I have a couple of examples. First, we thought about doing some transformations within the rules engine but we kicked that one out pretty fast. A better case of something that might normally belong in a rules engine but doesn't end up there might be (for example) rating.
When you're an insurance company, odds are you have a different rating engine than you do a rules engine. There are some things that are associated with ratings, such as form attachment, that sound a lot like rules: they vary by state, have different conditions that go into generating the form, etc. However, these things are very specific to coverages, which are mostly out in the rating engine.
So you can do one of two things: you can tell your rating experts that they now need to learn two tools, or you can let them do what they do best in the one tool, even though it's not what appears to be the best approach from an IT perspective. It's the approach that makes the most money.
I was trying to think of an example and one is: We have a lot of investment in Solutions Delivery Architects. For any significant initiatives that are funded there is an architect assigned to help the project team with the applicable technologies, based on our core technologies and strategic direction. We were pondering whether or not to apply business rules technology to a situation that involved data sourcing, with some complex transformations from an ETL tool. That's the only case I can think of where there was some overlap and we were struggling because it was in some grey areas.
You have to think outside the box as well. It's not just about executing things in rules engines. Business rule technology/the business rules approach is also a fantastic way of reviewing policy, reviewing legislation.
Yes, you can use your tool to help with the authoring, but it's also a fantastic tool for reviewing because it adds structure across the organization. Your glossaries and terms are actually used and will help to reduce the silos within the organization. The rules you define and the commonality across the organization will help the organization to become closer, as one.

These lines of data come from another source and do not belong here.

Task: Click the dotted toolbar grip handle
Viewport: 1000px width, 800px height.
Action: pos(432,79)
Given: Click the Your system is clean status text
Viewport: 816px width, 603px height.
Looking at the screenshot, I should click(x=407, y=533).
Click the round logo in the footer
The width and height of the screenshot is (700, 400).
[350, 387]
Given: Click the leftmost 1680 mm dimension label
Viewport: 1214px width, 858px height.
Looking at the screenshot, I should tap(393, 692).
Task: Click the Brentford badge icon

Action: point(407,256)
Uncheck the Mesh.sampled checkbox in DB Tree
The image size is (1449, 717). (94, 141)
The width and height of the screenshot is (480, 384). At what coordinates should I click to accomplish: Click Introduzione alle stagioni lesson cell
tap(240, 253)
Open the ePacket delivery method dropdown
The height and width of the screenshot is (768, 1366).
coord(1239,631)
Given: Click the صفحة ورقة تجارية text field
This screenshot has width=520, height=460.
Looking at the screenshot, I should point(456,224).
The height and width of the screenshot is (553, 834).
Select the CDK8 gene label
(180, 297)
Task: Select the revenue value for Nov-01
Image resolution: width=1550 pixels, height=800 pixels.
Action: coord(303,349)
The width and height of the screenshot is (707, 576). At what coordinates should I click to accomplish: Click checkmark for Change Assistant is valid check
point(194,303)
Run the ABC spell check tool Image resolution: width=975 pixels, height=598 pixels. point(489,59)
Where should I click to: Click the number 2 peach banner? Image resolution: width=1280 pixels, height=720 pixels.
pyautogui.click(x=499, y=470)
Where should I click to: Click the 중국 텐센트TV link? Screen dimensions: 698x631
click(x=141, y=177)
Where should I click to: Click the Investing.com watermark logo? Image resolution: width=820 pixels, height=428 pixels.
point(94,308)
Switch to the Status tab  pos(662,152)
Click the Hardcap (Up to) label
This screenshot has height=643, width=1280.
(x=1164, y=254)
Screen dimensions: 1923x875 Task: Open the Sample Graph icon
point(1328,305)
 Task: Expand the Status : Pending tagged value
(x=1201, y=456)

Given the movement of people from one area to the next — because these days they are only in their jobs for six to twelve months, maybe eighteen months — when they're using the same terms and rules their start-up in a new area is much faster than it was before.
I'd like to add a similar comment.
Just having an approach that you follow to gather your business rules is the key to everything. We definitely have spent a lot of time gathering a lot of rules — discovering them — and we don't have all the resources right now to get that kind of a decisioning service actually into our rules engine.
So we have a kind of hybrid. We've discovered the rules. And then we have some traditional, not-inside-the-rules-engine development going on to do a coverage selection service. This is outside of the rules engine right now, just because of the time constraints that we're under.
The key is really figuring out how to discover those rules and to do it consistently first. Try to not get caught up in figuring out the implementation early on. You can always change that.
|Gladys: I hate this — this is always too short. I know when I said "last question" people gave me this odd look. But it has been an hour. I hate to end it but we have to.
Isn't this panel great? Let's thank them — they have been right on! <applause> Special thanks to the panel. I have facilitated this for eleven years, and I'm sure that everyone learned a lot from what they have shared so freely with us today.